::: Record excerpts

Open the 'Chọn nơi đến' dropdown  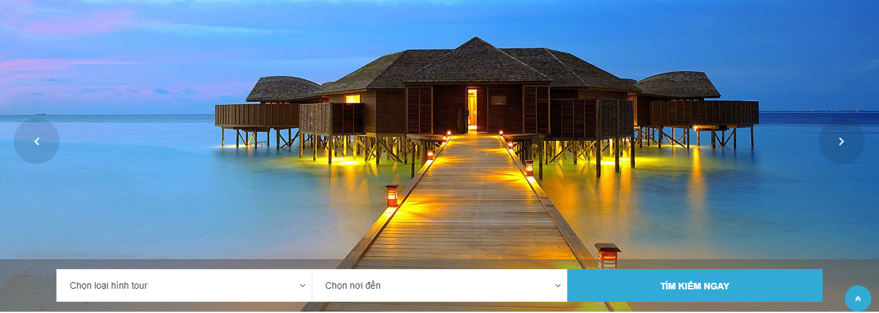pos(440,285)
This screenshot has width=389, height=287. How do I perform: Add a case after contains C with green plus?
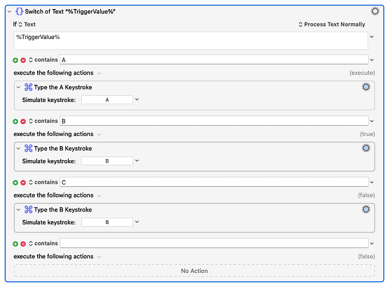(x=15, y=183)
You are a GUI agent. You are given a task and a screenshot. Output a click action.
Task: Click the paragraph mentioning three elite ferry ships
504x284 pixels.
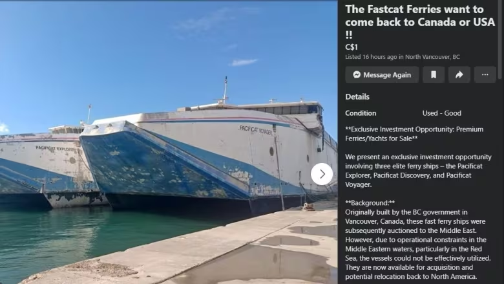click(x=418, y=170)
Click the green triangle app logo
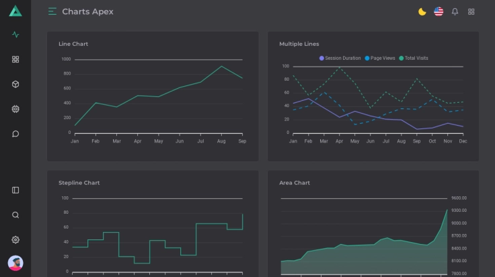Viewport: 495px width, 277px height. pyautogui.click(x=15, y=11)
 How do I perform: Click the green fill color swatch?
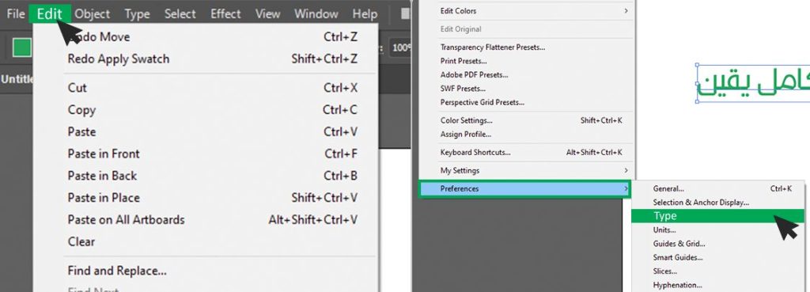pos(21,48)

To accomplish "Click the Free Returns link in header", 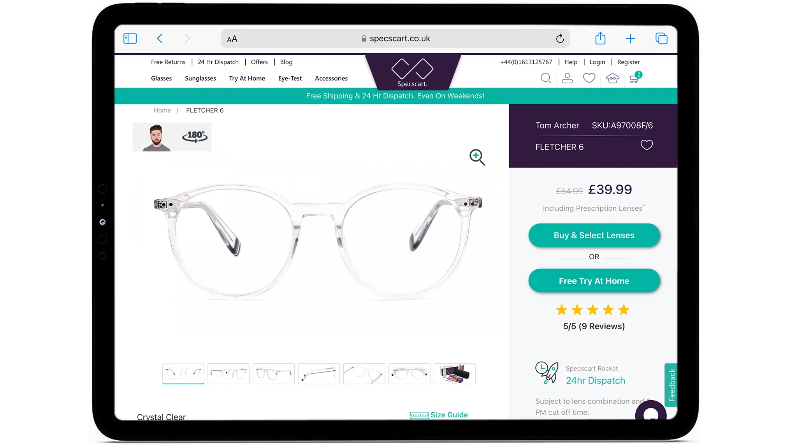I will [168, 62].
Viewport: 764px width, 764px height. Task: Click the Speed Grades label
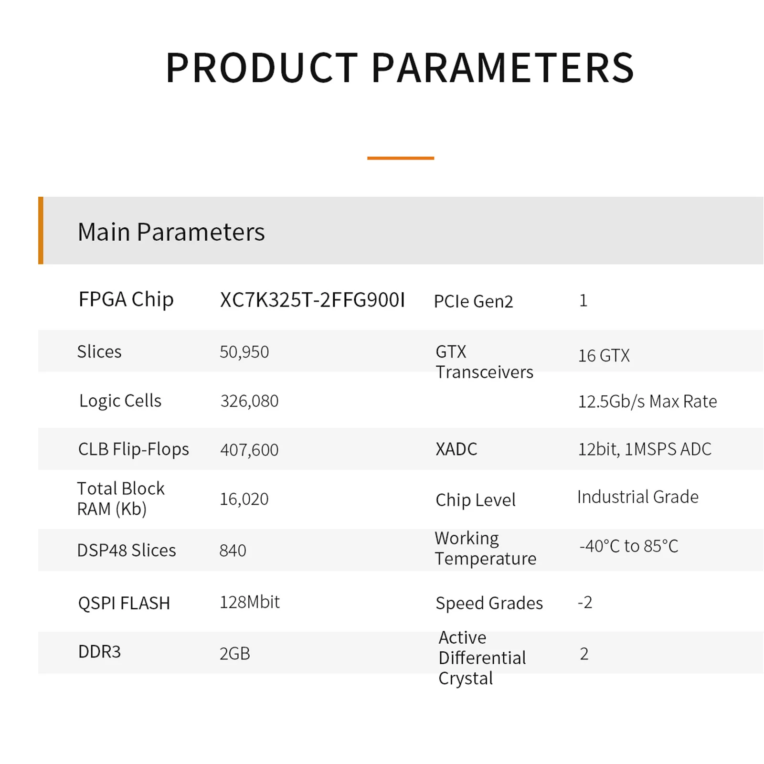[x=489, y=603]
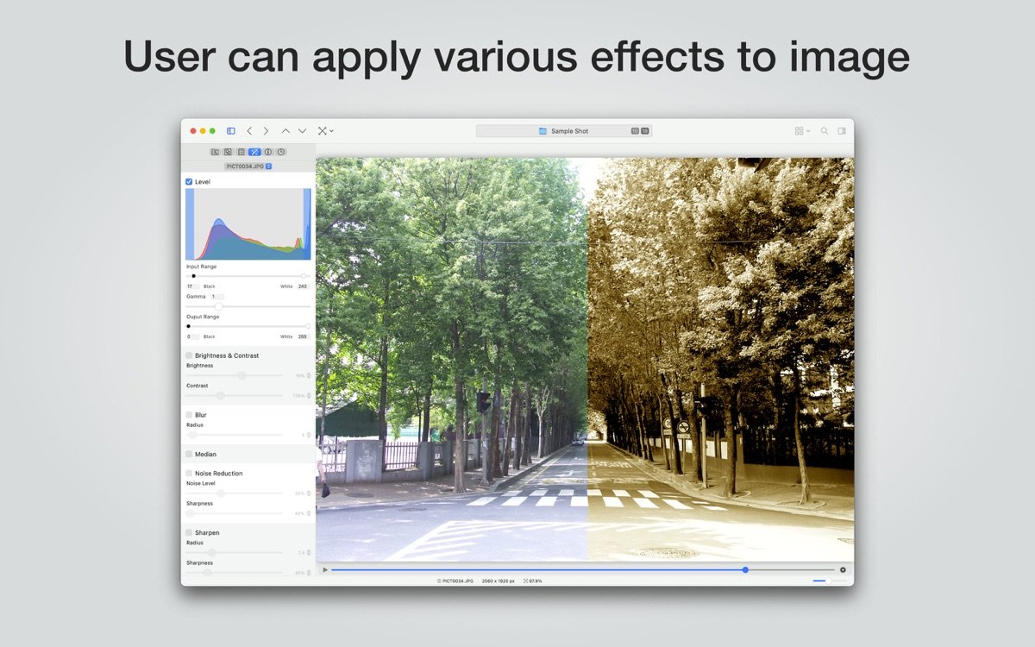The height and width of the screenshot is (647, 1035).
Task: Toggle the right inspector panel icon
Action: [x=842, y=131]
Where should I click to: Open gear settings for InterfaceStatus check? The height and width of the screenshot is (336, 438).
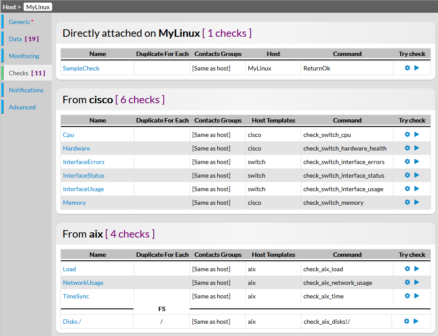tap(407, 175)
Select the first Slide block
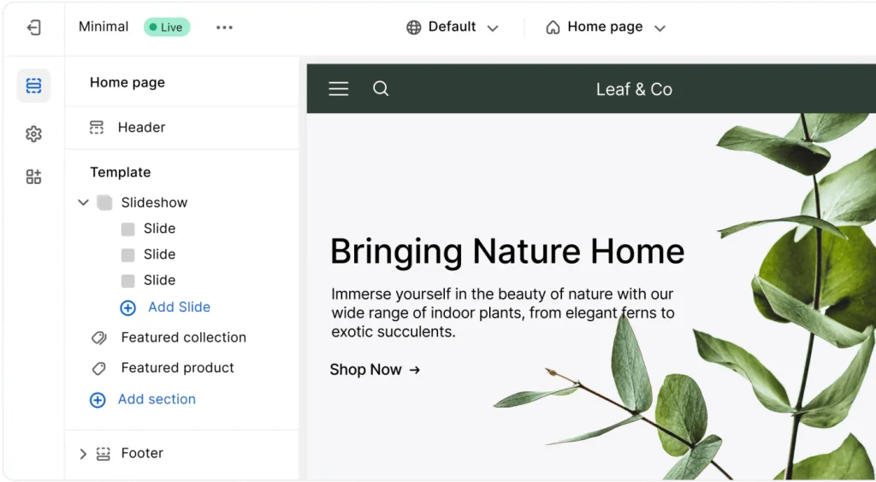 click(x=159, y=229)
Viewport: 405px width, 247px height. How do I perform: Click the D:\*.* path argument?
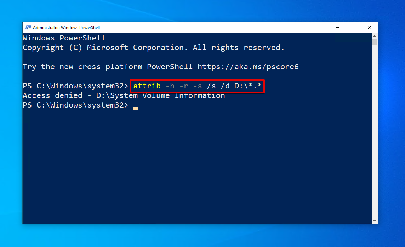click(x=248, y=86)
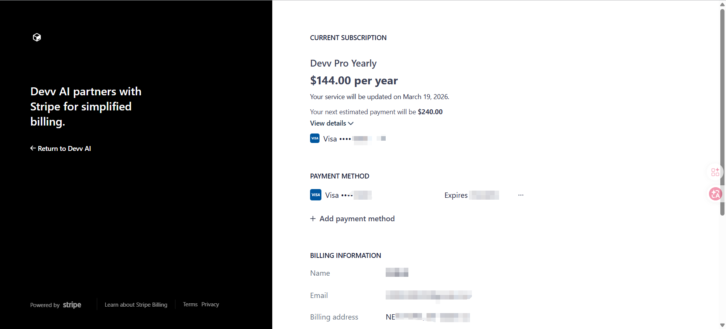Viewport: 726px width, 329px height.
Task: Click the Add payment method text
Action: pos(357,219)
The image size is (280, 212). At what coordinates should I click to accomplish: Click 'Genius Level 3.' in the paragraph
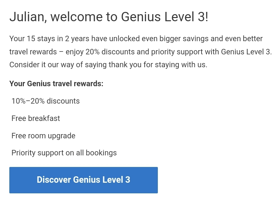(247, 52)
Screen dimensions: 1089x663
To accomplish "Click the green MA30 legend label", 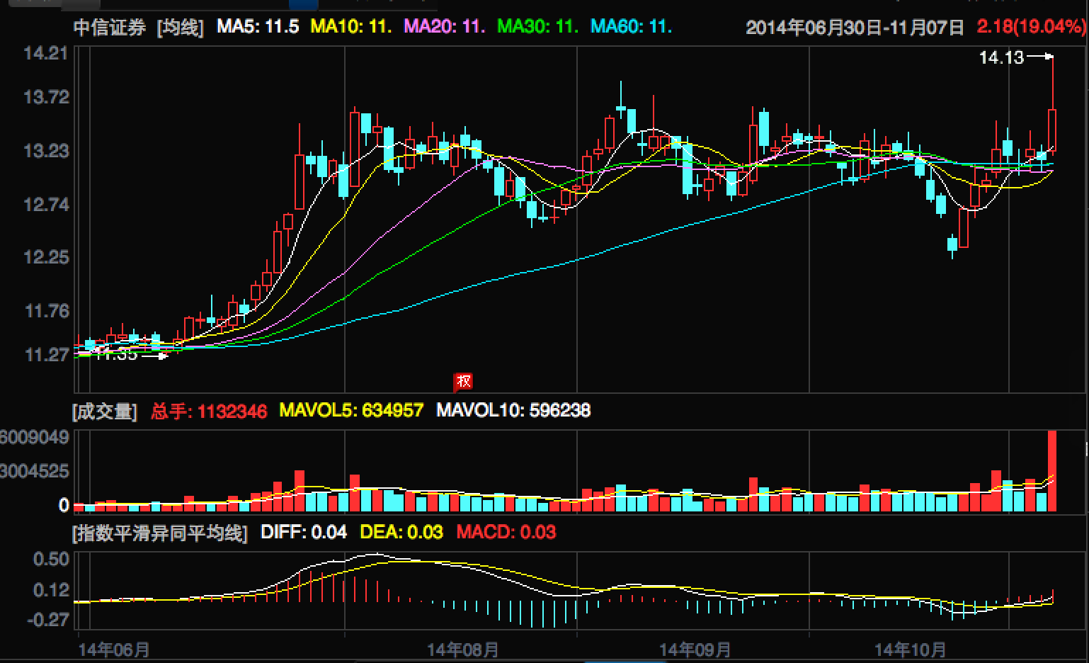I will point(538,27).
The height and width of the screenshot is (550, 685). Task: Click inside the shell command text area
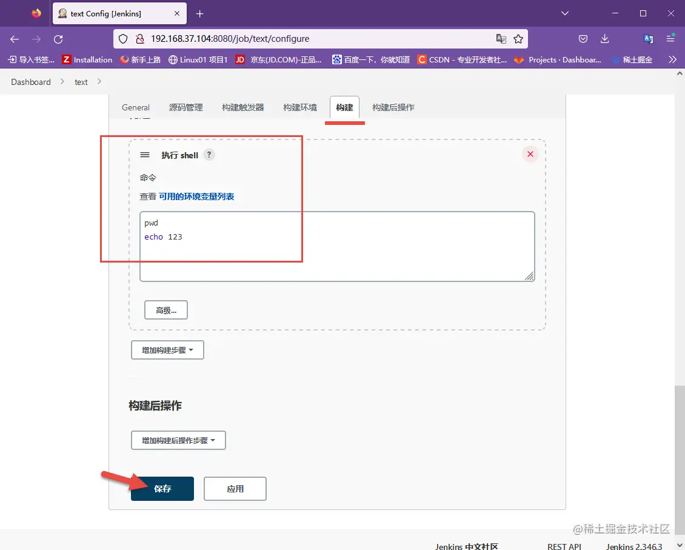point(337,246)

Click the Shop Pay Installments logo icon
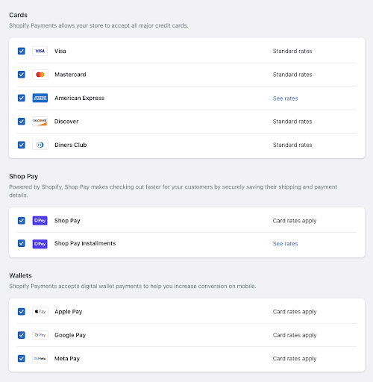pos(40,244)
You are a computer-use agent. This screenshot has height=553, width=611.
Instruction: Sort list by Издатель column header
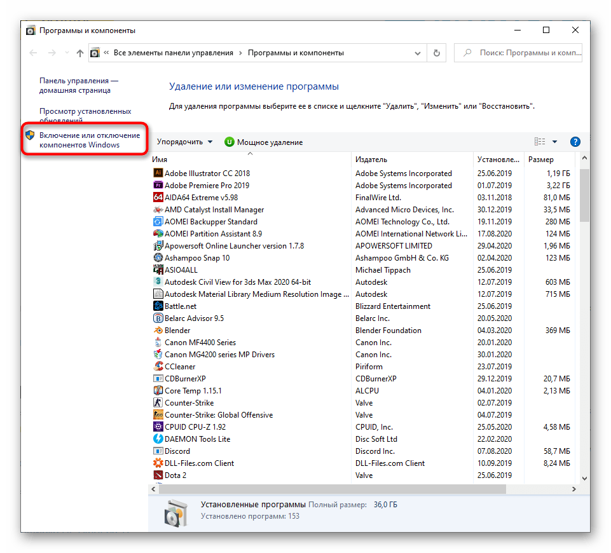pyautogui.click(x=371, y=160)
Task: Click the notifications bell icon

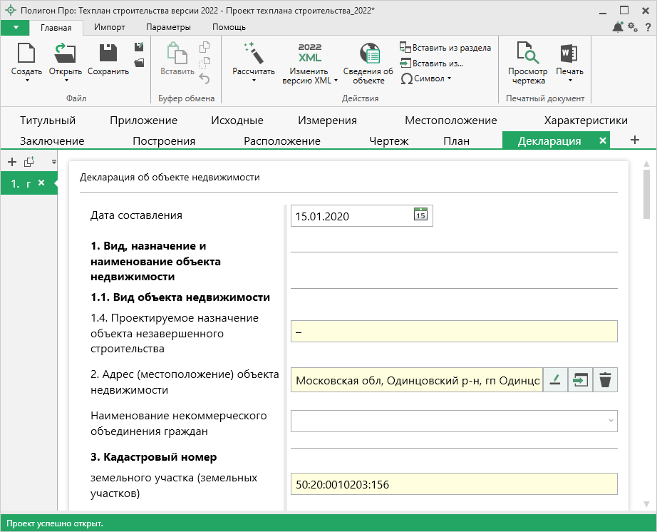Action: click(x=617, y=27)
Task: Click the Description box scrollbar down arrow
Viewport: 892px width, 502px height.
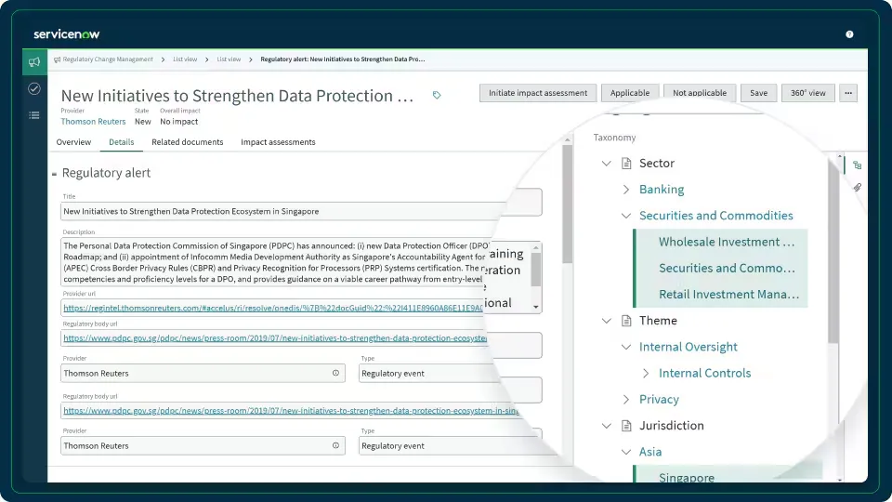Action: click(x=536, y=306)
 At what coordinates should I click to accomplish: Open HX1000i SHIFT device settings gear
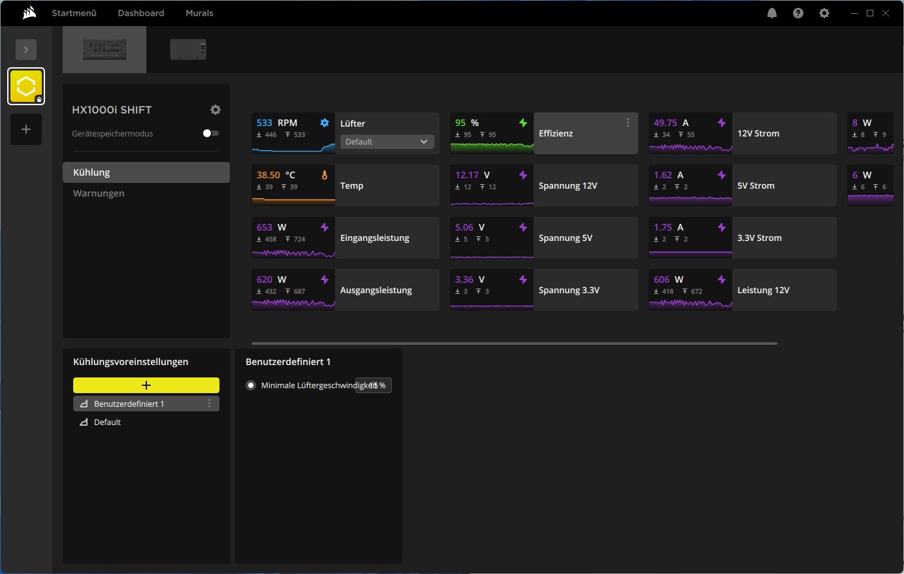[216, 110]
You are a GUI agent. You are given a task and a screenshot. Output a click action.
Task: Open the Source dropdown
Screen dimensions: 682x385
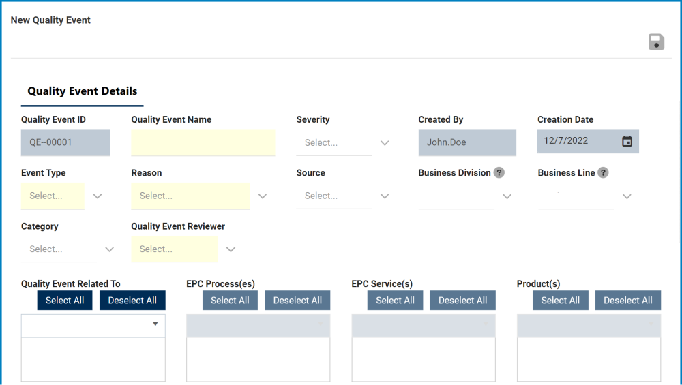coord(385,196)
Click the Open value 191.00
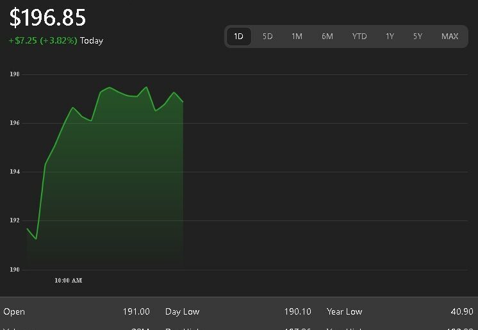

::::::

Once the line containing "Task: Click the Description" is located, write out exactly that line and each one after it to the end of the records above, excluding pictures and nothing else.

__Solved problem__.
Task: Click the Description box scrollbar down arrow
Viewport: 892px width, 502px height.
Action: click(x=536, y=306)
 At what coordinates should I click to accomplish: Open HX1000i SHIFT device settings gear
[216, 110]
You are a GUI agent. You are given a task and a screenshot. Output a click action.
Task: Open the Source dropdown
Screen dimensions: 682x385
coord(385,196)
Click the Open value 191.00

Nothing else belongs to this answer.